APT normally resolves to /usr/bin/swift, the tarball method resolves to /opt/swift/usr/bin/swift, and Swiftly resolves through its user-level bin directory. Adjust your profile file or remove the method you no longer want if the wrong toolchain appears first.

Remove Swift from Debian Linux

Remove Swift APT Package from Debian

Debian 13 users can remove the APT package and leave manually installed Swiftly or tarball toolchains untouched.

sudo apt remove swiftlang libswiftlang

If APT reports packages that are no longer required, review the list before accepting optional dependency cleanup.

sudo apt autoremove

Verify the APT packages are no longer installed. Debian can still show an available candidate because swiftlang remains in the repository.

dpkg-query -W -f='${db:Status-Abbrev} ${binary:Package}\n' swiftlang libswiftlang 2>/dev/null | grep '^ii' || printf 'No installed Swift APT packages found.\n'
No installed Swift APT packages found.

Remove Swiftly and Swift Toolchains from Debian

Remove all Swiftly-managed toolchains first.

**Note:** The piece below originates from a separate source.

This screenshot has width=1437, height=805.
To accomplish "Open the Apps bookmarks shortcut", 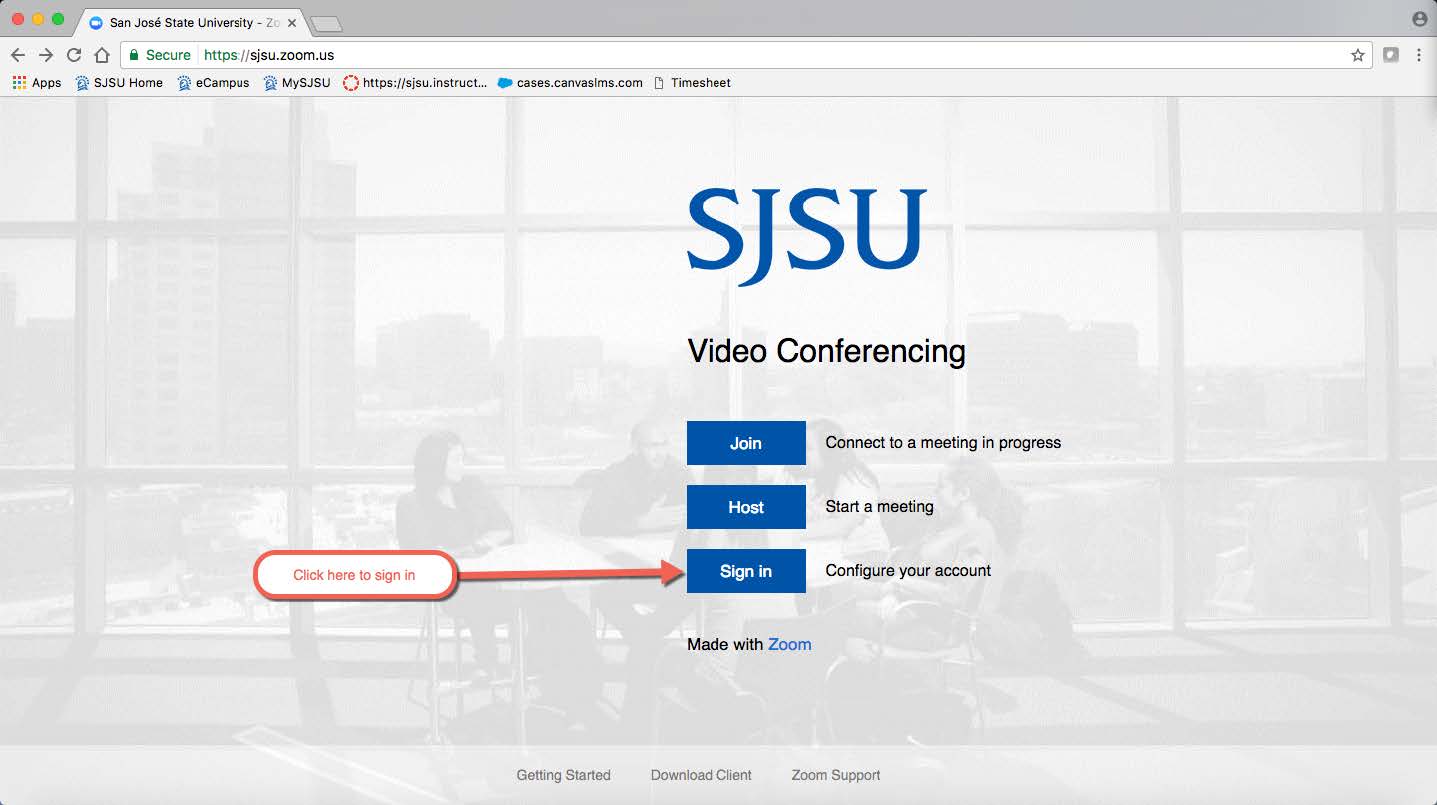I will (x=37, y=83).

This does not affect an APT package or a manually extracted tarball under /opt.

This deletes every toolchain managed by Swiftly for your user account. Back up projects and confirm you do not need those toolchains before continuing.

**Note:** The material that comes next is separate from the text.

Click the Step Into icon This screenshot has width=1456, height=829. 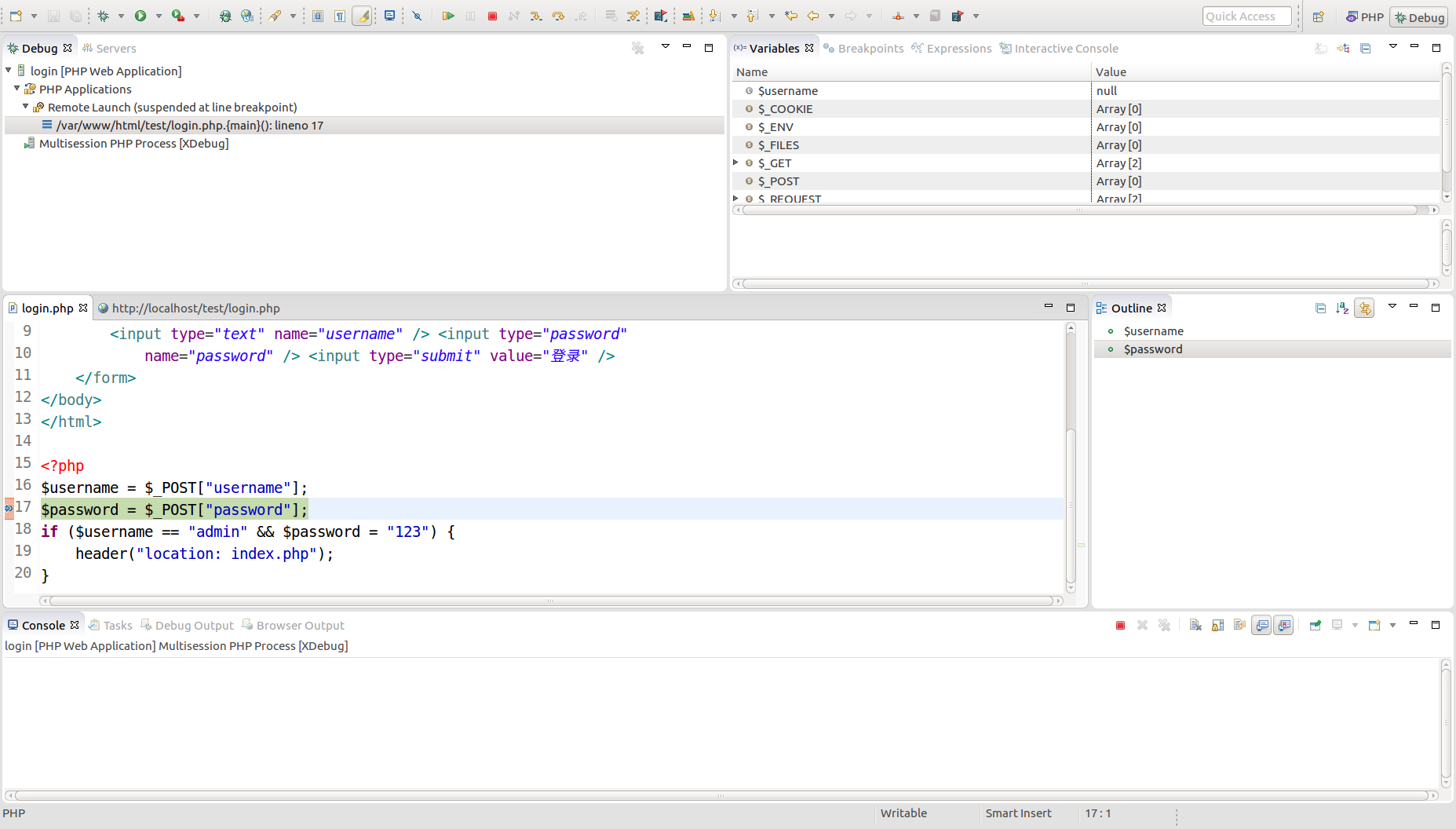[x=536, y=16]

swiftly uninstall all --assume-yes

Remove the Swiftly manager, environment file, and default binary directory. If you customized SWIFTLY_HOME_DIR or SWIFTLY_BIN_DIR, export those variables first so the cleanup targets the same locations.

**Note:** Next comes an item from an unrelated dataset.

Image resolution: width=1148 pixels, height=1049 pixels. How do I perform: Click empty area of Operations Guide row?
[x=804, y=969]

SWIFTLY_HOME="${SWIFTLY_HOME_DIR:-$HOME/.local/share/swiftly}"
SWIFTLY_BIN="${SWIFTLY_BIN_DIR:-$SWIFTLY_HOME/bin}"
rm -rf "$SWIFTLY_HOME"
rm -f "$SWIFTLY_BIN/swiftly"

Remove Swiftly environment references from common shell profile files.

for file in ~/.profile ~/.bash_profile ~/.bashrc ~/.zprofile ~/.zshrc; do
  [ -f "$file" ] && sed -i '/# Added by swiftly/d; /swiftly\/env/d' "$file"
done

Clean up the original download files if they are still in your home directory.

rm -f ~/swiftly ~/swiftly-*.tar.gz ~/swiftly-*.tar.gz.sig

Reset the current shell’s command cache. Open a new terminal if your prompt still finds an old swiftly path.

hash -r
command -v swiftly || printf 'swiftly command not found\n'
swiftly command not found

Remove Swift Tarball Installation from Debian

List the versioned toolchain directories before deleting them. Remove or move any directory you want to keep before running the cleanup command.

find /opt -maxdepth 1 -type d -name 'swift-[0-9]*' -print

The cleanup command permanently deletes every matching /opt/swift-<version> directory, the /opt/swift symlink, and the article-created update-swift helper.

sudo rm -f /opt/swift
sudo rm -rf /opt/swift-[0-9]*
rm -f ~/.local/bin/update-swift

Remove the PATH entry from whichever profile file you used during installation.

for file in ~/.profile ~/.bashrc ~/.zshrc; do
  [ -f "$file" ] && sed -i '/\/opt\/swift\/usr\/bin/d' "$file"
done
sudo rm -f /etc/profile.d/swift.sh

Clear the current shell’s command cache. Open a new terminal if your current PATH still contains the removed /opt/swift/usr/bin entry.

hash -r

Confirm the tarball path is gone. If APT or Swiftly is still installed, swift --version may still work from that other method.

test ! -e /opt/swift
find /opt -maxdepth 1 -type d -name 'swift-[0-9]*' -print

The find command should print no matching directories after cleanup.

Conclusion

Swift is ready on Debian with the compiler, Swift Package Manager, and selected update path in place. Use Debian 13’s APT package for system-managed maintenance, Swiftly on Debian 12 for toolchain switching, or the tarball path for a current standalone install. For editor support, install Visual Studio Code on Debian; for dependency work, install Git on Debian if it is missing.